Directions for this task: Return each line in the records below that includes "photo".

Saved entries:
□ □ □ □
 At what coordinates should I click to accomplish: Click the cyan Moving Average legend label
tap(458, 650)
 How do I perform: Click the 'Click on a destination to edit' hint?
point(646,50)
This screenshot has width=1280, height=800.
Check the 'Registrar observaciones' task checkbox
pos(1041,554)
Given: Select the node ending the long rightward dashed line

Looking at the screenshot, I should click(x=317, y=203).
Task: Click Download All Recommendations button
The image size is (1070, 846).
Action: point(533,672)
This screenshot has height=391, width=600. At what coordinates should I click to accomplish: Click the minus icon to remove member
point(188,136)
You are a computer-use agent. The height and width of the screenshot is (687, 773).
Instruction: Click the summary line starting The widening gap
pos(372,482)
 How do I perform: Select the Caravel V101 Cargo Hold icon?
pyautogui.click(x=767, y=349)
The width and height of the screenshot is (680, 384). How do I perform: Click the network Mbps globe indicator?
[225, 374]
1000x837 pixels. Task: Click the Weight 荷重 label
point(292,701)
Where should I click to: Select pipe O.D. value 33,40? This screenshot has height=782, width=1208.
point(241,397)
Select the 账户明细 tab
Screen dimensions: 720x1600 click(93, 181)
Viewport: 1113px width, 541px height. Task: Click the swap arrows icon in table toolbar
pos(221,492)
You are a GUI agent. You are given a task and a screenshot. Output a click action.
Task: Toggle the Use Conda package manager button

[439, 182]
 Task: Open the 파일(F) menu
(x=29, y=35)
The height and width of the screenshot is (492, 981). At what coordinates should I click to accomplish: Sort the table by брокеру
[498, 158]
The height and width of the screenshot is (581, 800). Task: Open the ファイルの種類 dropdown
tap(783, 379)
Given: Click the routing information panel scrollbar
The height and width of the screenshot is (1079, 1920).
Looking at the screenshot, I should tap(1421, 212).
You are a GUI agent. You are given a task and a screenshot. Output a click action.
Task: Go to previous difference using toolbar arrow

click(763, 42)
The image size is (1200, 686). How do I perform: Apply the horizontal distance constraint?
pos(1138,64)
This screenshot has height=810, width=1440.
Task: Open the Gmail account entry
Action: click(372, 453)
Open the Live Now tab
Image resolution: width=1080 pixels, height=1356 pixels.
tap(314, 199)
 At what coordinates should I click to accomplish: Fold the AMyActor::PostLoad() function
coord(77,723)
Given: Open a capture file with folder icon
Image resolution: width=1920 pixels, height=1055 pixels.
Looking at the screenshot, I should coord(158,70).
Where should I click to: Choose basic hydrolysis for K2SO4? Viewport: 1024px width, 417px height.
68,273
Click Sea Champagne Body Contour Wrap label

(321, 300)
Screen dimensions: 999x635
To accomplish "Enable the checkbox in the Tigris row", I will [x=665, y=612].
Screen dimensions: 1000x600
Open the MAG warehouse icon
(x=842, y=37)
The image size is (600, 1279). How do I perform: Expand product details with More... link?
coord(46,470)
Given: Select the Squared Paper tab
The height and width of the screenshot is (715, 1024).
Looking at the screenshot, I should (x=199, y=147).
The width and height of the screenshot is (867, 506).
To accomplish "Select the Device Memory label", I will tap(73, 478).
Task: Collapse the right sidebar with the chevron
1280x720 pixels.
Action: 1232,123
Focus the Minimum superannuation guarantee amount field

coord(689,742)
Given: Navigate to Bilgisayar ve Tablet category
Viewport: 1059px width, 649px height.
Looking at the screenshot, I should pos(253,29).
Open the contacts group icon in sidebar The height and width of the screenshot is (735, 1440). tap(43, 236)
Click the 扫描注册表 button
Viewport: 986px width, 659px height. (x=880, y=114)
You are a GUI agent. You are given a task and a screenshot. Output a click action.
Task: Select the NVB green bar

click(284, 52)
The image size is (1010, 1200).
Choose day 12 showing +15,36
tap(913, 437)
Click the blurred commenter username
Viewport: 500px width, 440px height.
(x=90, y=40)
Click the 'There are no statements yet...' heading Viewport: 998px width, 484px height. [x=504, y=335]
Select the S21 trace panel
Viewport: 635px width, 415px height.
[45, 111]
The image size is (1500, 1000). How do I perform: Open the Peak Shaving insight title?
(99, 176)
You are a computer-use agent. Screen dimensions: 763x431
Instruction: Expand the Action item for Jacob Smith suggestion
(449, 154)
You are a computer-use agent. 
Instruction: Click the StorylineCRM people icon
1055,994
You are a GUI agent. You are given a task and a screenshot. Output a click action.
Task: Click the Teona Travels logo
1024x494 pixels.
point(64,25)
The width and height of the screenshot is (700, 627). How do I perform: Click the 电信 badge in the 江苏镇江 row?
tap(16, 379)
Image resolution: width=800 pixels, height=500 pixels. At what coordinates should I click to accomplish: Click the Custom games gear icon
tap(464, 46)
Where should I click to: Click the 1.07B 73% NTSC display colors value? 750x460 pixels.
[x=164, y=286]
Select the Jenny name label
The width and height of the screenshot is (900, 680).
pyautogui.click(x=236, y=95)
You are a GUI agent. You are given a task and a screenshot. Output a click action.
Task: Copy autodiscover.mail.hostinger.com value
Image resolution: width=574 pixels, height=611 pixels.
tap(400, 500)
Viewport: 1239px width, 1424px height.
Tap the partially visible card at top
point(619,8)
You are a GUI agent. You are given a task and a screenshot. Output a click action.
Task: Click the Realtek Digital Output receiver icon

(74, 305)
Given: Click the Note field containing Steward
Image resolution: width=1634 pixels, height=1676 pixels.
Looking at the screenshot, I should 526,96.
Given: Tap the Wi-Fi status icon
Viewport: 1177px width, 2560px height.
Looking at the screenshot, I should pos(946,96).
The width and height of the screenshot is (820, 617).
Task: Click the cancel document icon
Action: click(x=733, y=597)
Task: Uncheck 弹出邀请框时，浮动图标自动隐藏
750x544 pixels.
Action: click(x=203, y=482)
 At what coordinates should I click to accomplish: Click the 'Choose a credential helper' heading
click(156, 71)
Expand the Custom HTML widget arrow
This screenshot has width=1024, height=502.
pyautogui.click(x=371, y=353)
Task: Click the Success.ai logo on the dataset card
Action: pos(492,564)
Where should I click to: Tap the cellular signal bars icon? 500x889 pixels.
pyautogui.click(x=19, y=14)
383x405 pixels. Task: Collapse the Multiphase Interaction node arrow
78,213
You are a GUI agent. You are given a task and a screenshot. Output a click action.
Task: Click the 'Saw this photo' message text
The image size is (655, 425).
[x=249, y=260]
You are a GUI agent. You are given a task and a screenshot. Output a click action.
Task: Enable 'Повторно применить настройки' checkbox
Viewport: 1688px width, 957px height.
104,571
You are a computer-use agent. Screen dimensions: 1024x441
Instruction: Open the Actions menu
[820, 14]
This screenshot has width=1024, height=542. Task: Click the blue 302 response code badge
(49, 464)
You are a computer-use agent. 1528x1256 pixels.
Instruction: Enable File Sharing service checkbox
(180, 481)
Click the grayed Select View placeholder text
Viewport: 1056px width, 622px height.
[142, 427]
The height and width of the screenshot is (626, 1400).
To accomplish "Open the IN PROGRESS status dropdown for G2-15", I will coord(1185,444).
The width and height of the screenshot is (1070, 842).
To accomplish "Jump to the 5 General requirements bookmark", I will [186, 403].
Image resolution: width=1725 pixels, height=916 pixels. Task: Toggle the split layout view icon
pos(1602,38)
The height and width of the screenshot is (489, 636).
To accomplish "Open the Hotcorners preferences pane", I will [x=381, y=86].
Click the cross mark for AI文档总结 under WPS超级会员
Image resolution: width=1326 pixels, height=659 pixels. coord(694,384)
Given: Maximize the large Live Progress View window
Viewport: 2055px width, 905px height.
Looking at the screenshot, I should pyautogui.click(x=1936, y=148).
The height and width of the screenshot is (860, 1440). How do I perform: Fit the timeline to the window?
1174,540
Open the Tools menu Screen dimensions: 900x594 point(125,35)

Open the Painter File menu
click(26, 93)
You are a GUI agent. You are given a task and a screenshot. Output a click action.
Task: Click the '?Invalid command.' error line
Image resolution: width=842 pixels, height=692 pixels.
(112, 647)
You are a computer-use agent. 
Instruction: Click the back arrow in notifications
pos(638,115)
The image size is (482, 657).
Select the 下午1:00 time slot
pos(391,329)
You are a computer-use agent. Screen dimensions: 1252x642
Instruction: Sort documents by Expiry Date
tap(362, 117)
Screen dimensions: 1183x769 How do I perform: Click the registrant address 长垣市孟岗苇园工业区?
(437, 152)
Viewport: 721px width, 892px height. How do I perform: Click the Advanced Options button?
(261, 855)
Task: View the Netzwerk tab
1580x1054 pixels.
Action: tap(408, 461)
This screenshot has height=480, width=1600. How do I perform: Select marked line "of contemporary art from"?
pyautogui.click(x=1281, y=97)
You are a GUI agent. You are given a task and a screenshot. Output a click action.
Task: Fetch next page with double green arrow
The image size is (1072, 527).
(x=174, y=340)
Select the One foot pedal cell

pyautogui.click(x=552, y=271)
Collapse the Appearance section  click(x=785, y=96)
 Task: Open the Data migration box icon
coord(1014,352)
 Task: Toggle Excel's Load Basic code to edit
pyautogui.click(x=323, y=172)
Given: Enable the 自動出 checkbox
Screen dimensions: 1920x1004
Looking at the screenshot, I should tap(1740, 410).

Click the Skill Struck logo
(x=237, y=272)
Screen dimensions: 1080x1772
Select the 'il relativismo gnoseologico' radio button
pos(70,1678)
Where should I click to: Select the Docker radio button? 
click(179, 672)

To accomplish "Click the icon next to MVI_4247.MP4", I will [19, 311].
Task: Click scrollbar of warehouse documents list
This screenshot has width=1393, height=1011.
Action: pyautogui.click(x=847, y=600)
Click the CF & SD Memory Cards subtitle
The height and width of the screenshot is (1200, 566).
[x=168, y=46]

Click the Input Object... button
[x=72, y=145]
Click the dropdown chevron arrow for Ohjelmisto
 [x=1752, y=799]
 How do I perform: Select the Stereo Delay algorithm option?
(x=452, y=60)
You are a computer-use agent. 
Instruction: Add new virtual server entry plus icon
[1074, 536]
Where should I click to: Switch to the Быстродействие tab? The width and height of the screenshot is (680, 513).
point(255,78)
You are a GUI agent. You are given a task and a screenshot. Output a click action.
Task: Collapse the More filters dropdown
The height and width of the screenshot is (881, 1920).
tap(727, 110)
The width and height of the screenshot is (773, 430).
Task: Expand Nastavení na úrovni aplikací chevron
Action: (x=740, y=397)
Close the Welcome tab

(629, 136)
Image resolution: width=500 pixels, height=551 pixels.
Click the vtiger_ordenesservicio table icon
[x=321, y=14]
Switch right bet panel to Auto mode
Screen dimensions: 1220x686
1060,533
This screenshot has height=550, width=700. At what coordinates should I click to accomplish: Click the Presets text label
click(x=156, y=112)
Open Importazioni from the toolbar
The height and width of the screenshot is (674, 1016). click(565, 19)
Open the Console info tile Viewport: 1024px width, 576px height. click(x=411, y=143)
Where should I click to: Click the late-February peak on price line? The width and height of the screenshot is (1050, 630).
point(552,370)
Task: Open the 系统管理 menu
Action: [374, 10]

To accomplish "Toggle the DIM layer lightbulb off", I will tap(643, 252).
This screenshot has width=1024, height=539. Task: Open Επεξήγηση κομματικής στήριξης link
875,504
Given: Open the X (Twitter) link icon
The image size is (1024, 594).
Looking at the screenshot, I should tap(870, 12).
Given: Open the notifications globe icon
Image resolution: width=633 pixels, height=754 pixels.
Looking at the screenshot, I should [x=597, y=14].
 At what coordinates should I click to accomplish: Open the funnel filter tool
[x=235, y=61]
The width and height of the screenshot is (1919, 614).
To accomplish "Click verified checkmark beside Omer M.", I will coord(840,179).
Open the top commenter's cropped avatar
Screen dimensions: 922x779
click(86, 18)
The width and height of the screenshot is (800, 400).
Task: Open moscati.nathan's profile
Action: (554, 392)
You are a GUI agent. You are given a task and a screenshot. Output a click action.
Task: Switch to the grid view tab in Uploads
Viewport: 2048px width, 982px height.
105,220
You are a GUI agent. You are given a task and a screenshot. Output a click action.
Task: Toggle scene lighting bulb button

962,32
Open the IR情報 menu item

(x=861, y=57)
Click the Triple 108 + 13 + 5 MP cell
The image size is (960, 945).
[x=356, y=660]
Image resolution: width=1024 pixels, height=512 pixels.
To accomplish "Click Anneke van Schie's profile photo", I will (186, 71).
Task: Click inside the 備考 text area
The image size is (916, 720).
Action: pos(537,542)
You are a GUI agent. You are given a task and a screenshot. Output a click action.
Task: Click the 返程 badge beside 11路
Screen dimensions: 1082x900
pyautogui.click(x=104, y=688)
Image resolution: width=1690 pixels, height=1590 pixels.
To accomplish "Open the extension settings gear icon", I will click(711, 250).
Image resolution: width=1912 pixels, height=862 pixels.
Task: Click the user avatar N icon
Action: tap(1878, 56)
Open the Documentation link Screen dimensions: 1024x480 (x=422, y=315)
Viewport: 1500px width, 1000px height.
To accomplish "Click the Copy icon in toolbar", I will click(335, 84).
□ □ □ □
Solution to this exercise:
Task: Click the 'Saw this photo' message text
To accomplish "Click Anneke van Schie's profile photo", I will (186, 71).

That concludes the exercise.